Quanto al motivo per cui le sue consulenze erano così richieste, Incalza non fa mistero dell’esperienza maturata in circa trent’anni di lavoro nel settore dei trasporti dal alta velocità; da quando ha realizzato i 97 km sulla linea Firenze Bologna – sostiene – ha accumulato un curriculum che difficilmente altri possono vantare. «Effettivamente – spiega – quando mi metto sul mercato ricevo molte offerte, rappresento un asset importante nel settore delle progettazioni».
Per gli inquirenti l’ingegnere non ha accumulato solo esperienza, ma soprattutto potere; derivante da una trama di rapporti che ha costretto perfino il ministro Lupi a sostenerlo in Parlamento, e minacciare una crisi di governo pur di salvargli il posto. «In quell’occasione – ribatte l’indagato – il ministro che conosco da tempo e col quale ho sempre avuto rapporti istituzionali, non difendeva me bensì il ministero. Sosteneva una situazione fondamentale per il suo dicastero e per il Paese, perché se la Struttura tecnica di missione fosse stata trasferita alla presidenza del Consiglio si sarebbe perso il coordinamento, dando spazio a due competenze in contrasto e concorrenza fra loro».

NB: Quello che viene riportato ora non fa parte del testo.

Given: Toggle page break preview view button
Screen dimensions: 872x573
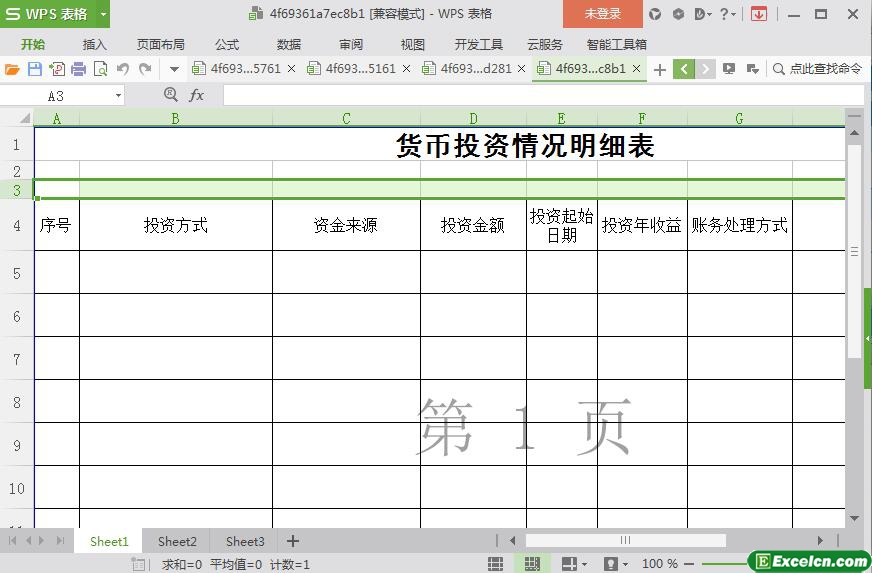Looking at the screenshot, I should pos(531,564).
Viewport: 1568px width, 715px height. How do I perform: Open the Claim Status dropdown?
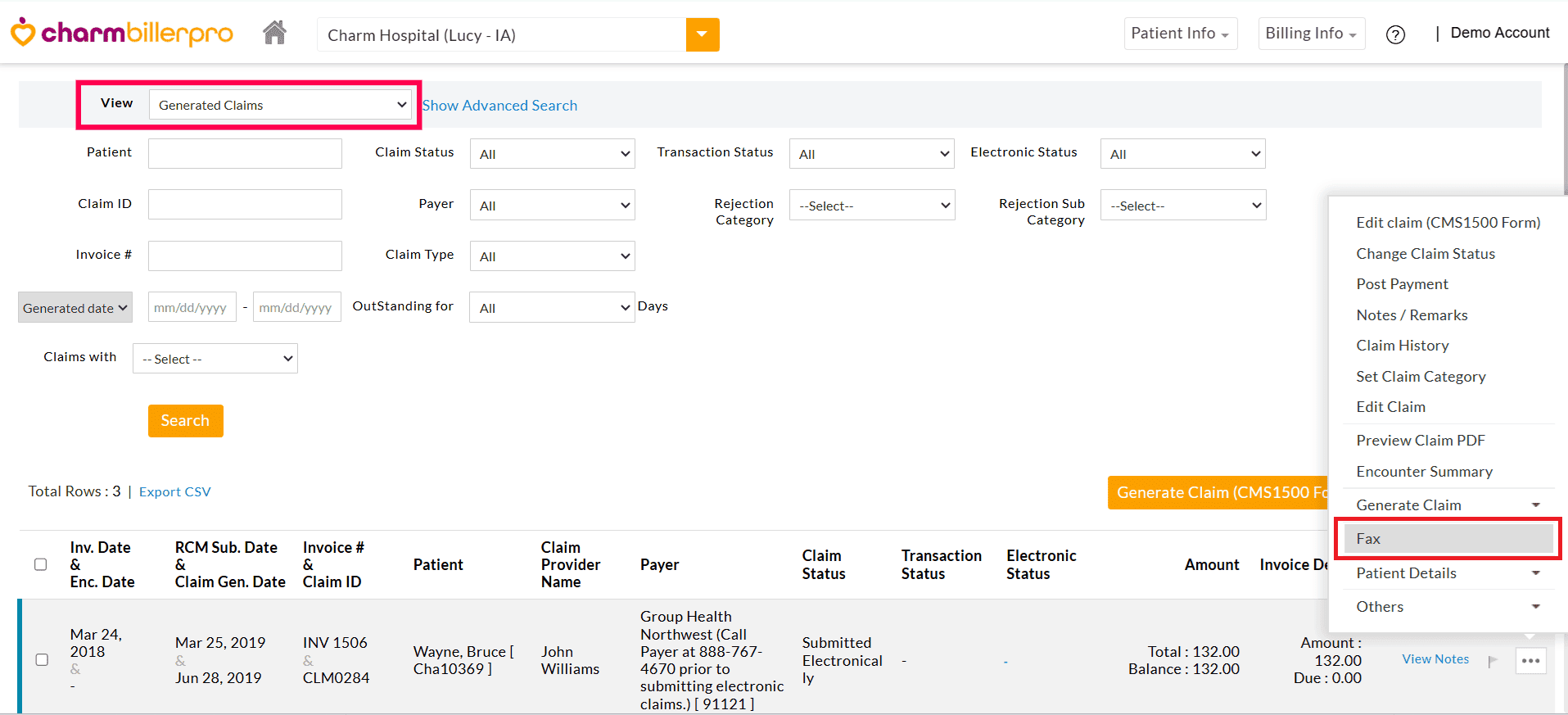coord(552,154)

Poi però ci sono gli incarichi molto ben remunerati affidati alle persone indicate da Incalza; quasi sempre le stesse, dal solito ex socio Perotti a molti altri nomi. Fino a trovare «una situazione lavorativa» per il figlio di Lupi. Anche su questo punto Incalza minimizza il proprio ruolo e potere: «Su Perotti vi invito a trovare una sola telefonata in cui sollecito un’assegnazione di lavori, anche perché c’erano delle gare in cui doveva partecipare e vincere. E io non avevo la possibilità di condizionarle». In un’intercettazione l’ex presidente di Italferr Giulio Burchi descrive una situazione molto diversa: «Ercolino decide tutti i nomi... fa il bello e il cattivo tempo...», ma l’interessato nega: «Burchi era in concorrenza con Perotti, evidentemente infastidito perché lavorava meno dell’altro. Chiedete a lui perché ce l’aveva con me, ma io non avevo possibilità di favorire il suo rivale».

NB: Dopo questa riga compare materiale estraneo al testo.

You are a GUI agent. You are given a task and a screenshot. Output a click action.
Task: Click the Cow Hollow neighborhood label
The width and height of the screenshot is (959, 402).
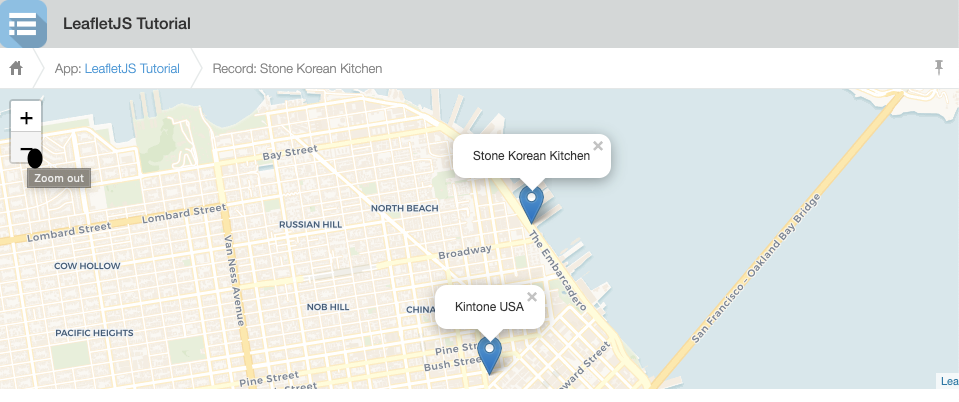[x=87, y=266]
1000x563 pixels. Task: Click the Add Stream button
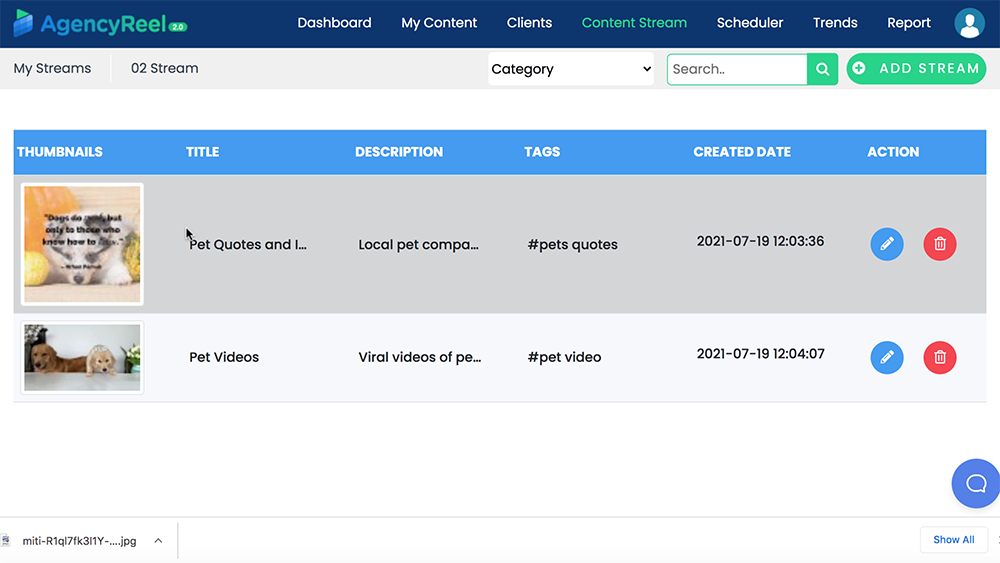coord(916,69)
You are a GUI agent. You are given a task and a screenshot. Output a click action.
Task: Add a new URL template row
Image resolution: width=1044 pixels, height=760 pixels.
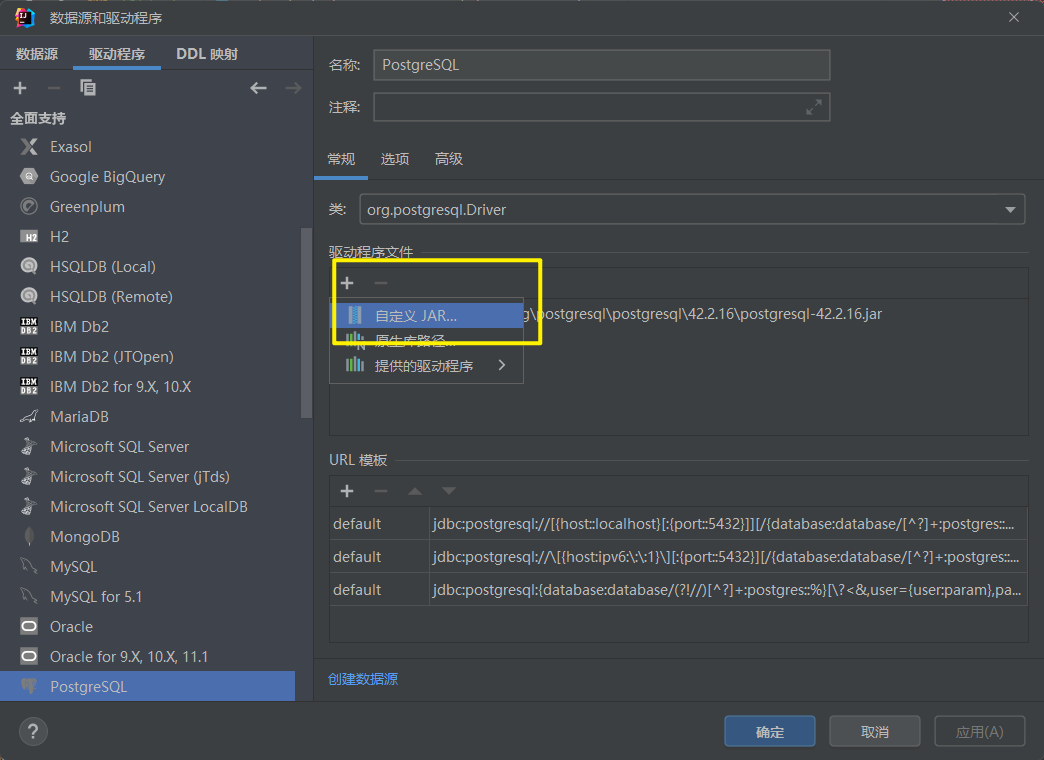347,491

L’unica «colpa» ammessa da Incalza è di conoscere molte persone: «Effettivamente sono tante, e sono pure ascoltato. Capita che mi vengano segnalati dei giovani ingegneri che possono lavorare bene e io mi adopero con qualche telefonata per far avere qualche consulenza o stage». È «capitato» col nipote di un monsignore e con il figlio del ministro Lupi, accusano i magistrati. Per l’ingegnere e il suo difensore, che giocano al ribasso, si tratta di semplici raccomandazioni, niente a che vedere con reati e corruzioni. «L’interrogatorio è andato bene, e ritengo che dopo 14 proscioglimenti senza mai arrivare a dibattimento l’ingegner Incalza possa confidare di ottenere anche il quindicesimo», commenta fiducioso l’avvocato Titta Madia.